§ 1.1.1 - L.R. 1 agosto 1972, n. 15.
Indennità ai consiglieri regionali.


Settore:Codici regionali
Regione:Umbria
Materia:1. assetto istituzionale e ordinamento della regione
Capitolo:1.1 norme statutarie - organi e competenze
Data:01/08/1972
Numero:15


Sommario
Art. 1.  [2]
Art. 2. 
Art. 3.      Le sanzioni per le assenze vengono determinate con il Regolamento interno ai sensi dell'art. 27 dello Statuto
Art. 3 bis. 
Art. 4.  (Omissis).
Art. 5.  (Omissis).


§ 1.1.1 - L.R. 1 agosto 1972, n. 15. [1]

Indennità ai consiglieri regionali.

(B.U. n. 22 del 10 agosto 1972).

 

     Art. 1. [2]

     1. L’indennità per tutti i consiglieri regionali, rapportata all’indennità spettante ai membri del Parlamento nazionale ai sensi della legge 31 ottobre 1965, n. 1261, è fissata nella misura dell’80 per cento.

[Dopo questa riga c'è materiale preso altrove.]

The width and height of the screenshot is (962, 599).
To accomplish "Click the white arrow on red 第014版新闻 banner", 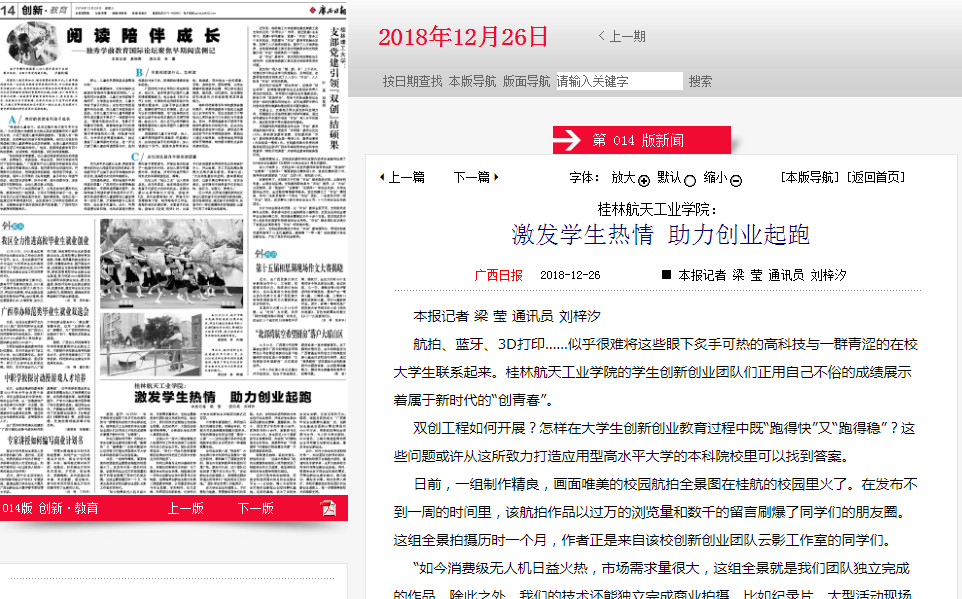I will [x=567, y=141].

     2. Il contributo di cui all’articolo 4 della legge regionale 15 gennaio 1973, n. 8 e successive modificazioni ed integrazioni, nella misura del 27 per cento, è calcolato sull’indennità di cui al comma 1 al netto delle ritenute fiscali, in conseguenza della previsione dell’articolo 4 del decreto legislativo 2 settembre 1997, n. 314.

 

     Art. 2. [3]

     1. La corresponsione dell’indennità di cui all’articolo 1 decorre dalla data della proclamazione.

 

     Art. 3.

     Le sanzioni per le assenze vengono determinate con il Regolamento interno ai sensi dell'art. 27 dello Statuto.

 

     Art. 3 bis. [4]

     1. Al consigliere regionale sospeso dalla carica a norma del comma 4/bis dell'art. 15 della legge 19 marzo 1990, n. 55 - come modificato dall'art. 1 della legge 12 gennaio 1994, n. 30 - spetta, dal giorno del provvedimento di sospensione e per la durata dello stesso, un assegno pari all'indennità di carica di cui al primo comma dell'articolo 1, ridotta del 60 per cento [5].

     2. Al consigliere che sia stato sospeso, in caso di provvedimento di proscioglimento, è corrisposta una somma pari alla differenza tra l'indennità percepita e quella che sarebbe ad esso spettata durante il periodo di sospensione.

 

     Art. 4. (Omissis).

 

     Art. 5. (Omissis).

 

 


[1] Abrogata dall'art. 5 della L.R. 16 maggio 2007, n. 17.

[2] Articolo modificato dalla L.R. 21 gennaio 1976, n. 7 e dalla L.R. 6 agosto 1991, n. 20, già sostituito dall'art. 1 della L.R. 9 giugno 1998, n. 18 e così ulteriormente sostituito dall’art. 2 della L.R. 4 luglio 2003, n. 10.

[3] Articolo così sostituito dall’art. 2 della L.R. 4 luglio 2003, n. 10.

[4] Articolo aggiunto dalla L.R. 12 agosto 1994, n. 29.

[5] Comma così modificato dall’art. 2 della L.R. 4 luglio 2003, n. 10.